++++ Passage to read ++++

The sampling distributions above are descriptions of the simulation process we underwent: we made repeated samples of size 100, size 500 etc, and had the computer show us that the distribution of means look like at that \(n\).

The critical things is that these sampling distributions are also predictions of what will happen when we sample, say, 500 Pennsylvania voters on whether they will vote for Fetterman or Oz. The relative height of the sampling distribution tells us the probability of obtaining a sample mean (the proportion of people supporting Oz) at 30%, 40%, 63%, 74% etc.

Looking at the distribution for n=500, we are most likely to get a sample where the proportion supporting Fetterman is 52.5% (that’s true of any n, as we’ve seen!). It’s less likely that we get 55%. It’s almost impossible for us to get something above 60%.

Compare that to when n=10000, which is a sample of 10,000 voters. Again the most likely thing to happen is we have a sample mean of 52.5%. But this distribution is much tighter, and now anything above 55% is nearly impossible to get.

In other words, these sampling distributions are showing us that as the sample size increases, the relative size of the sampling error that we can have decreases.

We can describe the width of these sampling distributions via their variances:

var(binomial.sample[100,])
#> [1] 0.002448655
var(binomial.sample[500,])
#> [1] 0.0005225665
var(binomial.sample[1000,])
#> [1] 0.0002416901
var(binomial.sample[5000,])
#> [1] 4.973981e-05
var(binomial.sample[10000,])
#> [1] 2.587326e-05

But remember our original goal is to understand: If I am taking a sample of 100 people, how much would I expect to miss the true answer by, on average? I can’t sample 100 people 1000 times, so I need a way to estimate what these variances are before I take a sample. To get there we are going to need a bit of math.

5.3.3 A brief excursion into math

Yeah, yeah, yeah, this is a math-lite course, but it’s helpful at this point if we take a brief excursion into math to help us understand what is happening here in terms of sampling.

++++ Listed entries ++++

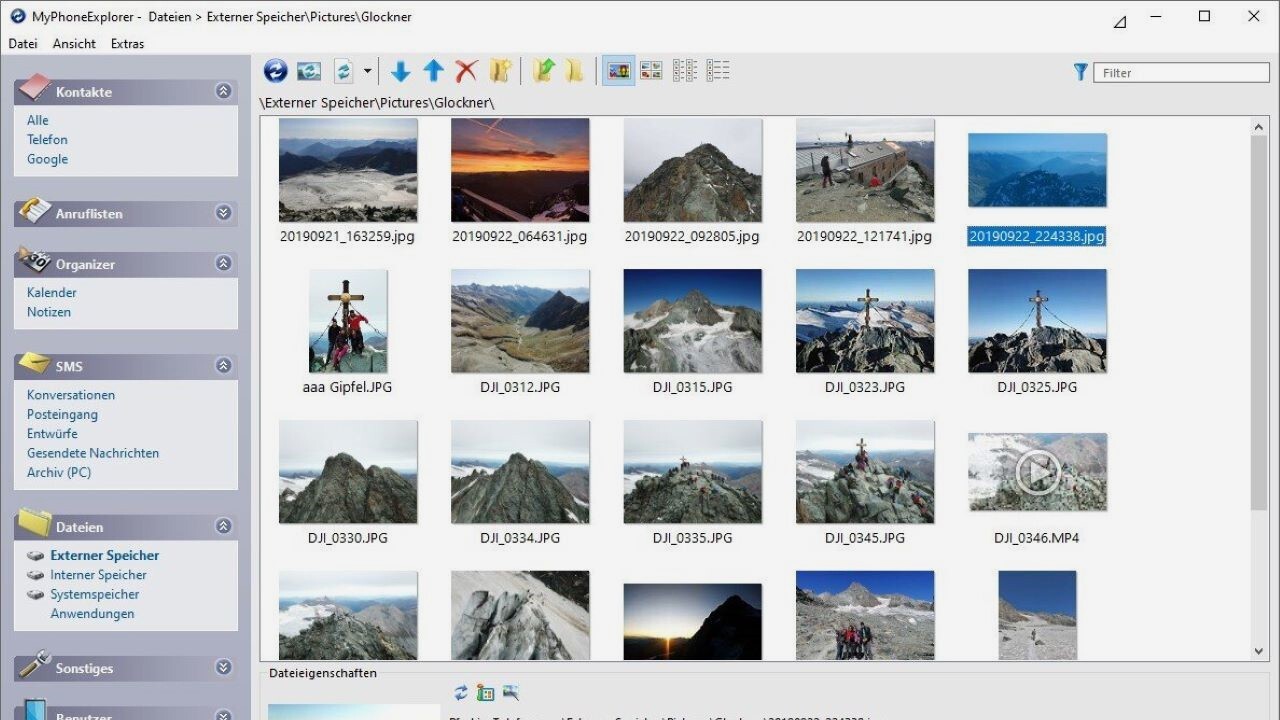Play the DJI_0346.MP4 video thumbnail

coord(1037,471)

++++
++++ Listed entries ++++

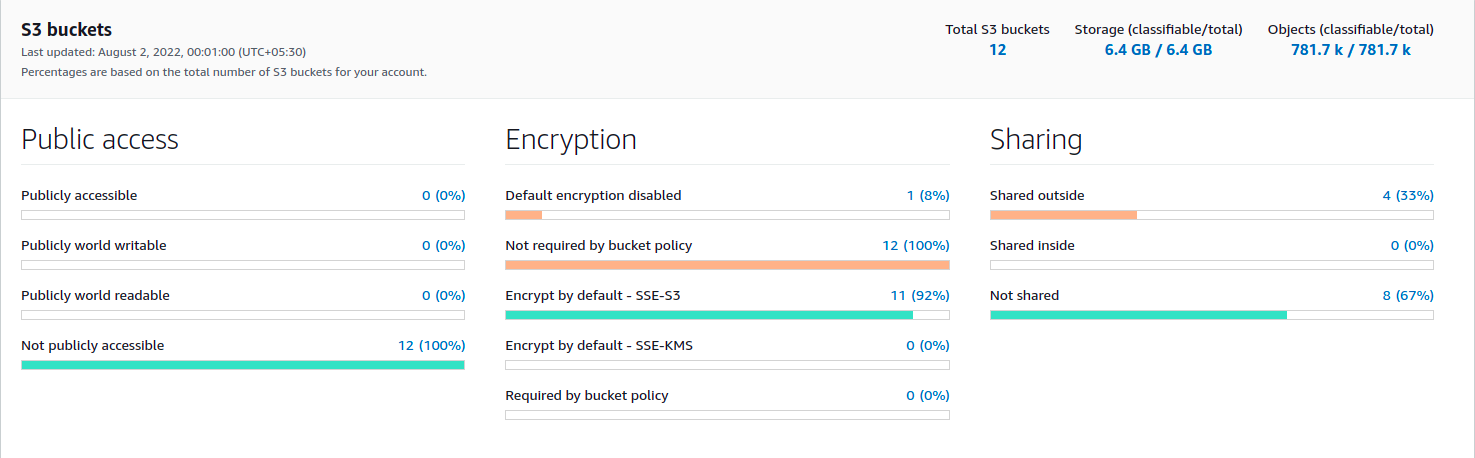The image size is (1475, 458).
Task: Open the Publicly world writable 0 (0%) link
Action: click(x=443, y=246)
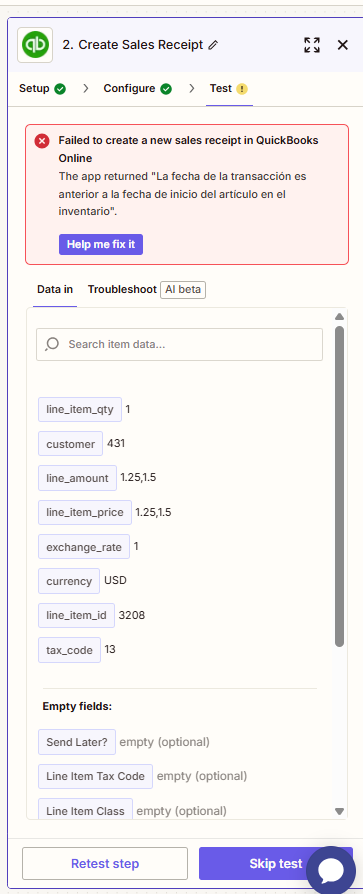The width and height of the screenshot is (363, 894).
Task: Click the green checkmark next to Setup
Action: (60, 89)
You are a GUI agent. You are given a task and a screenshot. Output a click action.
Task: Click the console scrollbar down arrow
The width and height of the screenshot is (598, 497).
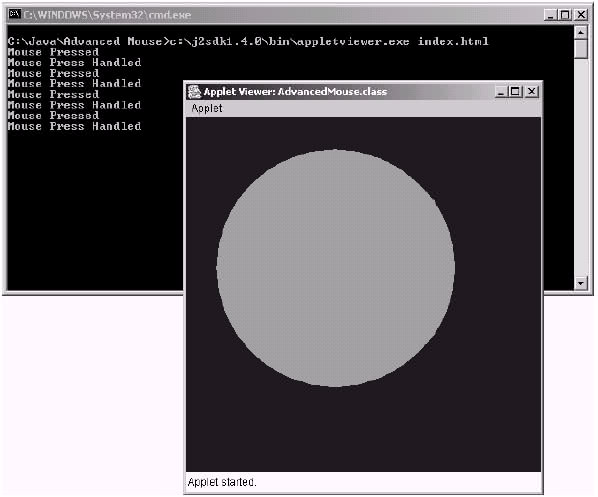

++++
++++ Listed entries ++++

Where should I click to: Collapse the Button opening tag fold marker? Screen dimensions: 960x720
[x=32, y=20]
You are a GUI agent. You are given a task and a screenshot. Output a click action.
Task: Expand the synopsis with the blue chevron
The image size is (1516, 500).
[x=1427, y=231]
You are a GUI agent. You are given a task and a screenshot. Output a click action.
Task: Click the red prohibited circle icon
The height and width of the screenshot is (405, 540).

++++

• Brief: Copy the passage about polling samples from "Compare that to" to "var(binomial.sample[500,])", putting "distributions of sample means" in place of "sampling distributions" each time it appears.

• Correct answer:
Compare that to when n=10000, which is a sample of 10,000 voters. Again the most likely thing to happen is we have a sample mean of 52.5%. But this distribution is much tighter, and now anything above 55% is nearly impossible to get.

In other words, these distributions of sample means are showing us that as the sample size increases, the relative size of the sampling error that we can have decreases.

We can describe the width of these distributions of sample means via their variances:

var(binomial.sample[100,])
#> [1] 0.002448655
var(binomial.sample[500,])